Abstract 247P
Background
Trastuzumab (H) plus Pertuzumab (P) combined with cytotoxic agents has been the SOC for Her2+BC across perioperative to late stage. Even with high efficacy, optimized treatment strategy still needs to be explored. KN026 is a bispecific monoclonal antibody that targets domain II and IV of HER2. KN026 showed comparable or better efficacy with H+P in preclinical study. The superior efficacy had also been validated in a series of clinical trials in late line Her2+ solid tumors as well as the first-line Her2+ breast cancer and gastric cancer. Here we report the results of KN026 plus docetaxel as neoadjuvant treatment in HER2+ BC pts.
Methods
Treatment naive pts with HER2+ early or LABC were enrolled to receive 4 cycles of KN026 (30mg/kg, ivgtt d1, q3w) and docetaxel (75 mg/m2, ivgtt d1, q3w) as neoadjuvant treatment. The primary endpoint was tpCR rate. Secondary endpoints were bpCR, ORR, safety, etc. This study is registered in ClinicalTrials.gov, number NCT04881929.
Results
From August 9th, 2021, to July 29th, 2022, a total of 30 pts were enrolled from 5 sites. 16 pts (53.3%) were stage II, and 14 pts (46.7%) were stage III; 26 (86.7%) pts with biopsy-confirmed lymph node metastases; 15 (50.0%) pts were hormone receptor positive. As of Nov 21st, 2022, the study completed the primary outcome. 28 pts completed the surgery followed by pathological evaluation, and 2 pts discontinued from the study earlier due to AEs.

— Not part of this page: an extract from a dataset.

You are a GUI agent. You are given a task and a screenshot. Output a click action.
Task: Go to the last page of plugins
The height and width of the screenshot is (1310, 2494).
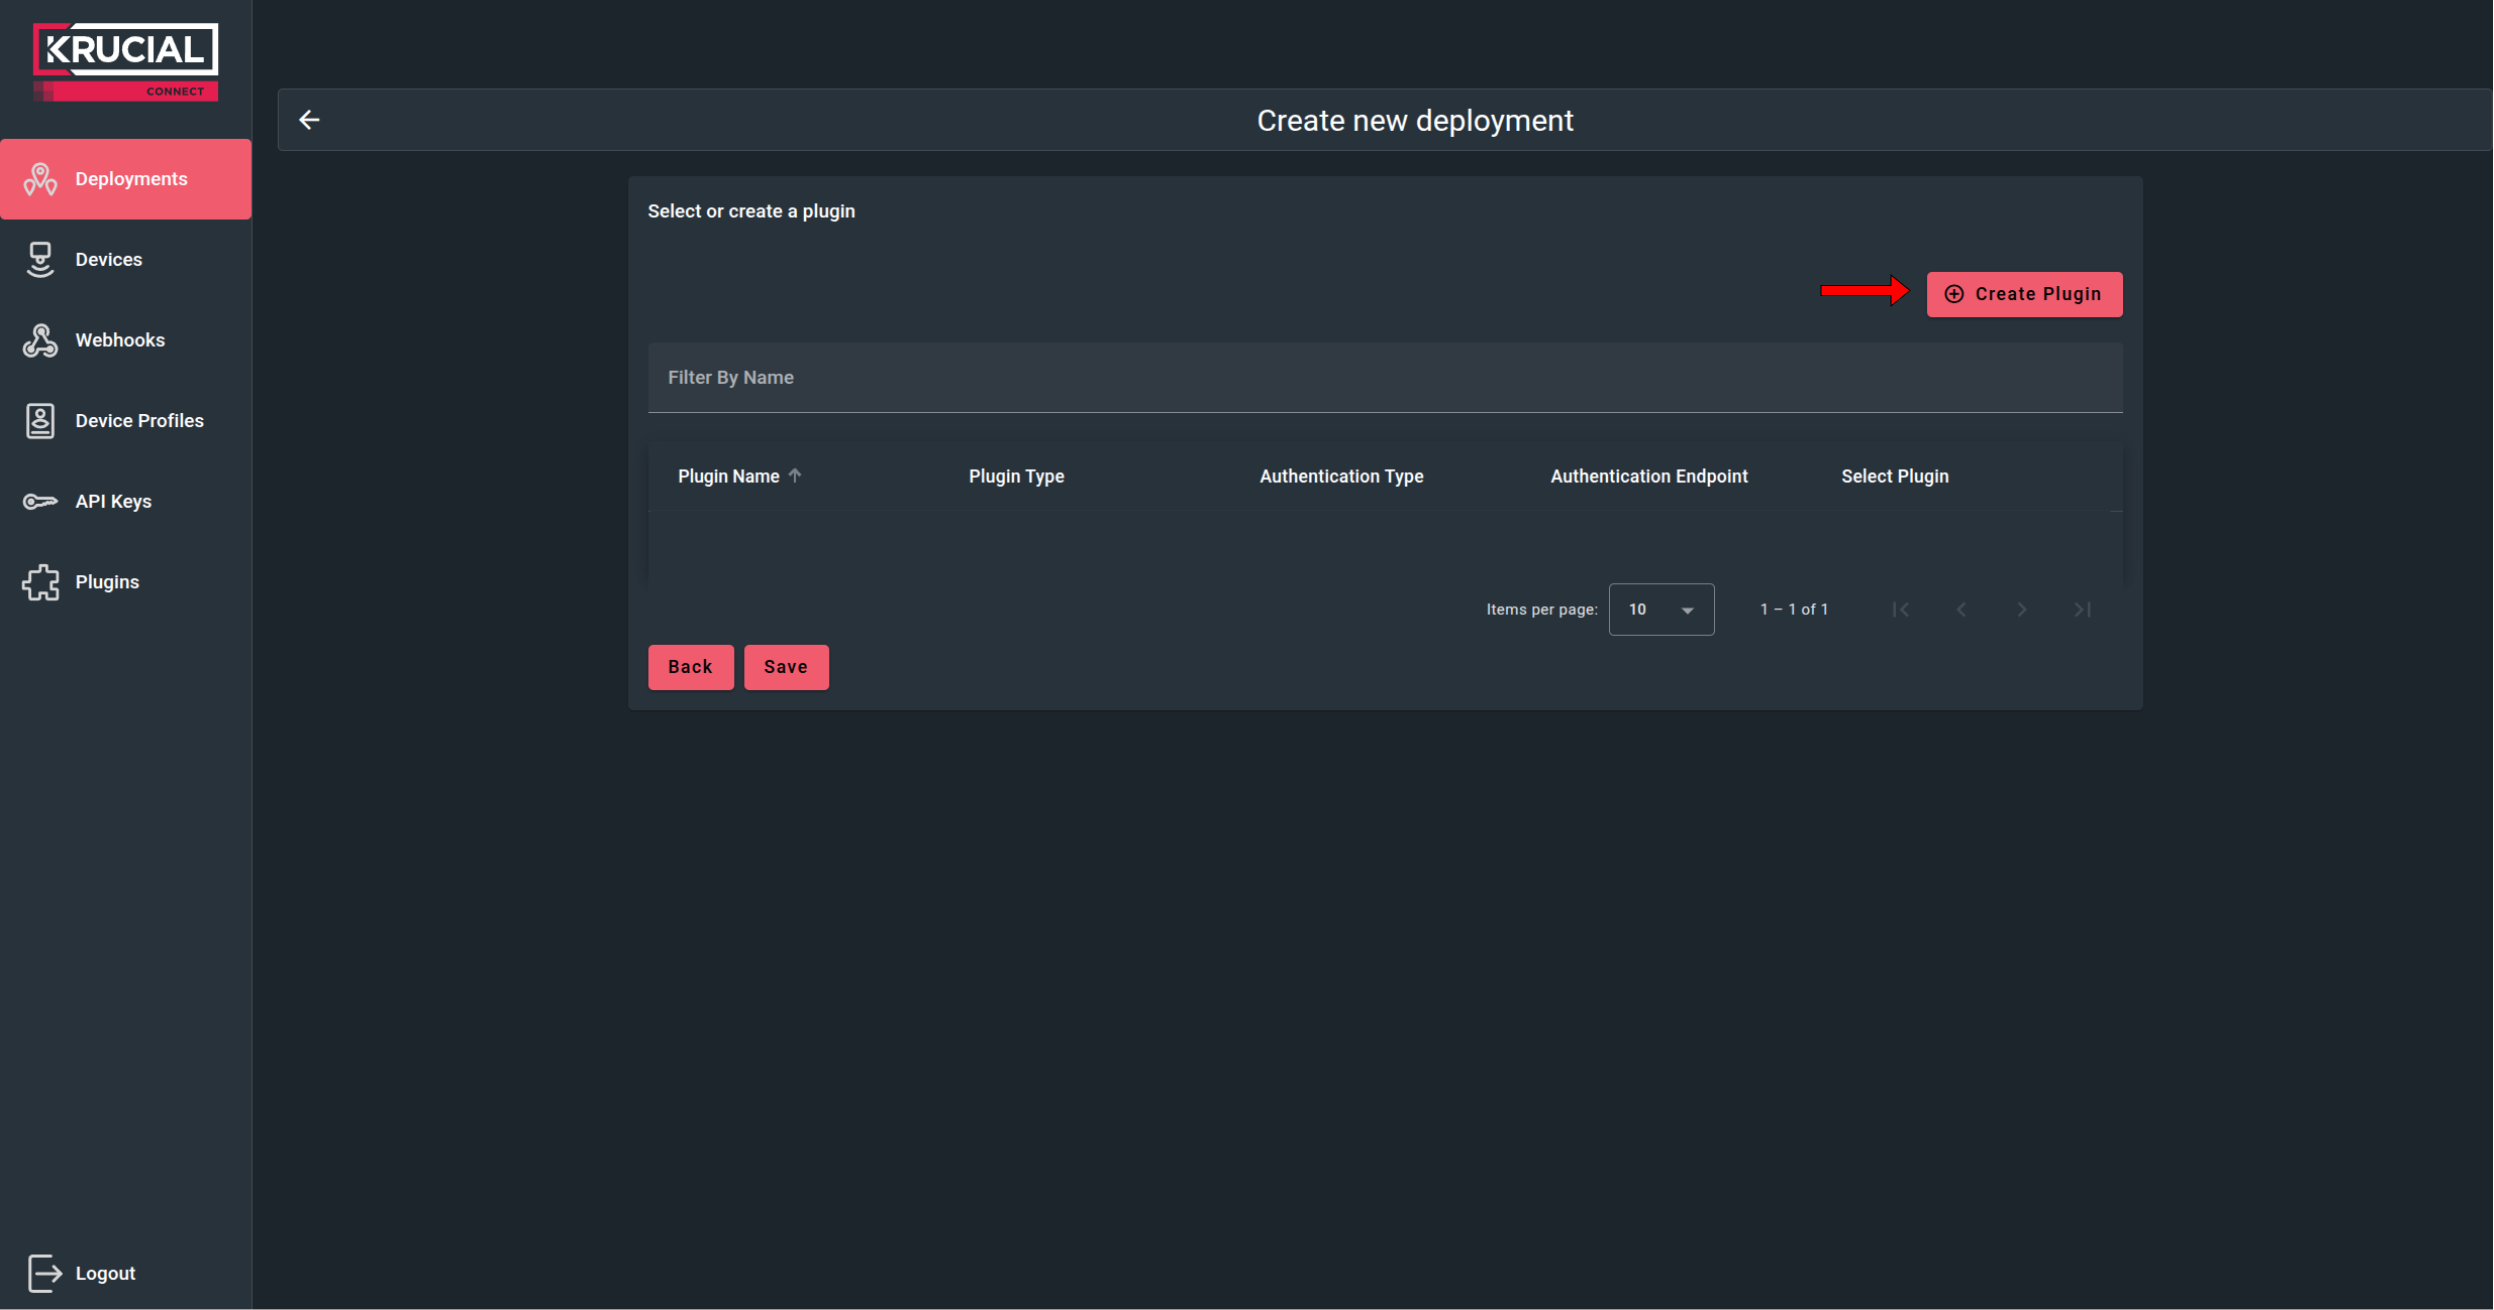2083,609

In FAS, tpCR rate was 56.7% (17/30, 95% CI: 37.43%-74.53%), bpCR rate was 60% (18/30, 95% CI:40.60%-77.34%), ORR was 90.0% (27/30, 95% CI: 73.47%-97.89%). The incidence of TEAEs and CTCAE Grade ≥3 TEAEs were 100% (30/30) and 53.3% (16/30), respectively. The most common (≥5%)Grade ≥3 TEAEs were neutrophil count decreased (50%, 15/30), white blood cell count decreased (40.0%, 12/30), and lymphocyte count decreased (10%, 3/30). 7 (23.3%)pts required docetaxel dose reduction due to AEs. KN026 and docetaxel related SAEs occurred in only one patient. No Grade 5 TEAEs occurred.
Conclusions
KN026 plus docetaxel as neoadjuvant treatment has shown promising clinical benefit and acceptable safety for pts with HER2+ early or LABC. Further validation in a large-scale randomized controlled trial is warranted.
Clinical trial identification
Editorial acknowledgement
Legal entity responsible for the study
Jiangsu Alphamab Biopharmaceuticals Co. Ltd.
Funding
Jiangsu Alphamab Biopharmaceuticals Co. Ltd.
Disclosure
All authors have declared no conflicts of interest.